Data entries
----

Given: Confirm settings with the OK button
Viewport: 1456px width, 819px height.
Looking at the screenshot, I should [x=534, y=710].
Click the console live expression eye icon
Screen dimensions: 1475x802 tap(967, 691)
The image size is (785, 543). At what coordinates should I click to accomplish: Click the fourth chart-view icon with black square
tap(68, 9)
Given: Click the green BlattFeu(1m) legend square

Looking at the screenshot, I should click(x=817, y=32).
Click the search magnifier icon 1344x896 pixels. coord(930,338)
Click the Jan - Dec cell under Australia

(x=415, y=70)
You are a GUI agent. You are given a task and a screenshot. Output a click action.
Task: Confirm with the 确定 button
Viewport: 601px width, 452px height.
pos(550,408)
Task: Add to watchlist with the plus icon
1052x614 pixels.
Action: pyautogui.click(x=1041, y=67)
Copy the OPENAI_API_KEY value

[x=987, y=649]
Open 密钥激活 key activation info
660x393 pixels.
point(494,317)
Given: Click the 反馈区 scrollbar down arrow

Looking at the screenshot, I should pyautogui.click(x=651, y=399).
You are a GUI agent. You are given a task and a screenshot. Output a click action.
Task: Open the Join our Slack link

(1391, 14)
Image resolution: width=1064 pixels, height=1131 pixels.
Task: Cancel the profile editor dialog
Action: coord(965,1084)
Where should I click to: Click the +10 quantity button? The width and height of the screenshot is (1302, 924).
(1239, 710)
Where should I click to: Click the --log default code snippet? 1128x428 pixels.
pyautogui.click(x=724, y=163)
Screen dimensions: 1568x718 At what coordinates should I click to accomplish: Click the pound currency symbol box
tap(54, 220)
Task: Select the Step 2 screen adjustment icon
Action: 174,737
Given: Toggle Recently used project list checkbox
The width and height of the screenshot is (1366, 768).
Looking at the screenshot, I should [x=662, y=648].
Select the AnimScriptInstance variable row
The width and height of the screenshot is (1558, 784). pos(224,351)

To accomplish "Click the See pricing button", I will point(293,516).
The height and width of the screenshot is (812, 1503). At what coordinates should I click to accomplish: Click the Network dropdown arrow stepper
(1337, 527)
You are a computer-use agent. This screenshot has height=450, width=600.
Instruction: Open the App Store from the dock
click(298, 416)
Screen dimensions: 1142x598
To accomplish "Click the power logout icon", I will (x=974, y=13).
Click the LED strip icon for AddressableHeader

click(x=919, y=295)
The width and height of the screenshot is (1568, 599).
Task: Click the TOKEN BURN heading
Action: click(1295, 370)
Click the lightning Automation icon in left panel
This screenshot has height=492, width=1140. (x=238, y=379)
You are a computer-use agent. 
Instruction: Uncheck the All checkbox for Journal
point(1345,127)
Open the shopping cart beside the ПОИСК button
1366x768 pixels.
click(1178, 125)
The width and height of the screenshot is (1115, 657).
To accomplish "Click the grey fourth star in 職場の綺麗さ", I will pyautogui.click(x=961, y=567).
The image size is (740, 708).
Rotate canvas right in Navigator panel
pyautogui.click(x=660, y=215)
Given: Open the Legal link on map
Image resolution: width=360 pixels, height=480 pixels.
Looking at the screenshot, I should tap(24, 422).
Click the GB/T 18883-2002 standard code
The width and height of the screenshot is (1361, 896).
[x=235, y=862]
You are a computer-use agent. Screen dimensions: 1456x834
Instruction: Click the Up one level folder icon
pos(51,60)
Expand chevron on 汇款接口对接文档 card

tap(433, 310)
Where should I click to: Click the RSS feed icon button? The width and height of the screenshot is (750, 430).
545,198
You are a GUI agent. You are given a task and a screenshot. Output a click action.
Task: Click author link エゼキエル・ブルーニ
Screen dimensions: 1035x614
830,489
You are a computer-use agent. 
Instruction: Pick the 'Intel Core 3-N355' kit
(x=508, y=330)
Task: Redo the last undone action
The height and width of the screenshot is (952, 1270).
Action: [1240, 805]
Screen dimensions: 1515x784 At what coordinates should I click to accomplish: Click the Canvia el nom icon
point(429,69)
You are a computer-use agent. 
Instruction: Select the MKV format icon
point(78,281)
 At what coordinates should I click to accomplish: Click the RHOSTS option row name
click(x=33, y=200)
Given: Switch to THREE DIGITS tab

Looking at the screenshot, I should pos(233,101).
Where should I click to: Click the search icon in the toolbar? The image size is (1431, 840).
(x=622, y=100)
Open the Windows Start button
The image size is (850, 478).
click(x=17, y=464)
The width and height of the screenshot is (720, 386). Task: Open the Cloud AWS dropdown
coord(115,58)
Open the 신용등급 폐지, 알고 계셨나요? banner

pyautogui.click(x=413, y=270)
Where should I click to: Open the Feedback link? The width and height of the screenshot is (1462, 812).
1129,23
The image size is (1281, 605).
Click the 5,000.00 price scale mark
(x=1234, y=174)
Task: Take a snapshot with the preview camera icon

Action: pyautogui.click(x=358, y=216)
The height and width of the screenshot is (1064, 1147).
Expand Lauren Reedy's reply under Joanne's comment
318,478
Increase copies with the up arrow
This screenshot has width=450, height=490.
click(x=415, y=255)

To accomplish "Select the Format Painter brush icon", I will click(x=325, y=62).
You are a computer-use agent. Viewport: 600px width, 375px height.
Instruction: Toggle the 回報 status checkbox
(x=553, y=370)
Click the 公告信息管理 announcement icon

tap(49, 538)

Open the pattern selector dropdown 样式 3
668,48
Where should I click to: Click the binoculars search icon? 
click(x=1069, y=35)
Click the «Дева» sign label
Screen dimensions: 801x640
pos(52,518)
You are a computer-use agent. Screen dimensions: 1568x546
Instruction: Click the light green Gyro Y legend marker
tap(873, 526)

----

**INSTRUCTIONS TO FOLLOW**
Return all of these lines exactly as they appear.

**PROBLEM SOLUTION**
Given: Confirm settings with the OK button
Viewport: 1456px width, 819px height.
Looking at the screenshot, I should [x=534, y=710].
Click the console live expression eye icon
Screen dimensions: 1475x802 tap(967, 691)
The image size is (785, 543). At what coordinates should I click to accomplish: Click the fourth chart-view icon with black square
tap(68, 9)
Given: Click the green BlattFeu(1m) legend square

Looking at the screenshot, I should click(x=817, y=32).
Click the search magnifier icon 1344x896 pixels. coord(930,338)
Click the Jan - Dec cell under Australia

(x=415, y=70)
You are a GUI agent. You are given a task and a screenshot. Output a click action.
Task: Confirm with the 确定 button
Viewport: 601px width, 452px height.
pos(550,408)
Task: Add to watchlist with the plus icon
1052x614 pixels.
Action: pyautogui.click(x=1041, y=67)
Copy the OPENAI_API_KEY value

[x=987, y=649]
Open 密钥激活 key activation info
660x393 pixels.
point(494,317)
Given: Click the 反馈区 scrollbar down arrow

Looking at the screenshot, I should pyautogui.click(x=651, y=399).
You are a GUI agent. You are given a task and a screenshot. Output a click action.
Task: Open the Join our Slack link

(1391, 14)
Image resolution: width=1064 pixels, height=1131 pixels.
Task: Cancel the profile editor dialog
Action: coord(965,1084)
Where should I click to: Click the +10 quantity button? The width and height of the screenshot is (1302, 924).
(1239, 710)
Where should I click to: Click the --log default code snippet? 1128x428 pixels.
pyautogui.click(x=724, y=163)
Screen dimensions: 1568x718 At what coordinates should I click to accomplish: Click the pound currency symbol box
tap(54, 220)
Task: Select the Step 2 screen adjustment icon
Action: 174,737
Given: Toggle Recently used project list checkbox
The width and height of the screenshot is (1366, 768).
Looking at the screenshot, I should [x=662, y=648].
Select the AnimScriptInstance variable row
The width and height of the screenshot is (1558, 784). pos(224,351)

To accomplish "Click the See pricing button", I will point(293,516).
The height and width of the screenshot is (812, 1503). At what coordinates should I click to accomplish: Click the Network dropdown arrow stepper
(1337, 527)
You are a computer-use agent. This screenshot has height=450, width=600.
Instruction: Open the App Store from the dock
click(298, 416)
Screen dimensions: 1142x598
To accomplish "Click the power logout icon", I will (x=974, y=13).
Click the LED strip icon for AddressableHeader

click(x=919, y=295)
The width and height of the screenshot is (1568, 599).
Task: Click the TOKEN BURN heading
Action: click(1295, 370)
Click the lightning Automation icon in left panel
This screenshot has height=492, width=1140. (x=238, y=379)
You are a computer-use agent. 
Instruction: Uncheck the All checkbox for Journal
point(1345,127)
Open the shopping cart beside the ПОИСК button
1366x768 pixels.
click(1178, 125)
The width and height of the screenshot is (1115, 657).
To accomplish "Click the grey fourth star in 職場の綺麗さ", I will pyautogui.click(x=961, y=567).
The image size is (740, 708).
Rotate canvas right in Navigator panel
pyautogui.click(x=660, y=215)
Given: Open the Legal link on map
Image resolution: width=360 pixels, height=480 pixels.
Looking at the screenshot, I should tap(24, 422).
Click the GB/T 18883-2002 standard code
The width and height of the screenshot is (1361, 896).
[x=235, y=862]
You are a computer-use agent. Screen dimensions: 1456x834
Instruction: Click the Up one level folder icon
pos(51,60)
Expand chevron on 汇款接口对接文档 card

tap(433, 310)
Where should I click to: Click the RSS feed icon button? The width and height of the screenshot is (750, 430).
545,198
You are a GUI agent. You are given a task and a screenshot. Output a click action.
Task: Click author link エゼキエル・ブルーニ
Screen dimensions: 1035x614
830,489
You are a computer-use agent. 
Instruction: Pick the 'Intel Core 3-N355' kit
(x=508, y=330)
Task: Redo the last undone action
The height and width of the screenshot is (952, 1270).
Action: [1240, 805]
Screen dimensions: 1515x784 At what coordinates should I click to accomplish: Click the Canvia el nom icon
point(429,69)
You are a computer-use agent. 
Instruction: Select the MKV format icon
point(78,281)
 At what coordinates should I click to accomplish: Click the RHOSTS option row name
click(x=33, y=200)
Given: Switch to THREE DIGITS tab

Looking at the screenshot, I should pos(233,101).
Where should I click to: Click the search icon in the toolbar? The image size is (1431, 840).
(x=622, y=100)
Open the Windows Start button
The image size is (850, 478).
click(x=17, y=464)
The width and height of the screenshot is (720, 386). Task: Open the Cloud AWS dropdown
coord(115,58)
Open the 신용등급 폐지, 알고 계셨나요? banner

pyautogui.click(x=413, y=270)
Where should I click to: Open the Feedback link? The width and height of the screenshot is (1462, 812).
1129,23
The image size is (1281, 605).
Click the 5,000.00 price scale mark
(x=1234, y=174)
Task: Take a snapshot with the preview camera icon

Action: pyautogui.click(x=358, y=216)
The height and width of the screenshot is (1064, 1147).
Expand Lauren Reedy's reply under Joanne's comment
318,478
Increase copies with the up arrow
This screenshot has width=450, height=490.
click(x=415, y=255)

To accomplish "Select the Format Painter brush icon", I will click(x=325, y=62).
You are a computer-use agent. Viewport: 600px width, 375px height.
Instruction: Toggle the 回報 status checkbox
(x=553, y=370)
Click the 公告信息管理 announcement icon

tap(49, 538)

Open the pattern selector dropdown 样式 3
668,48
Where should I click to: Click the binoculars search icon? 
click(x=1069, y=35)
Click the «Дева» sign label
Screen dimensions: 801x640
pos(52,518)
You are a computer-use agent. Screen dimensions: 1568x546
Instruction: Click the light green Gyro Y legend marker
tap(873, 526)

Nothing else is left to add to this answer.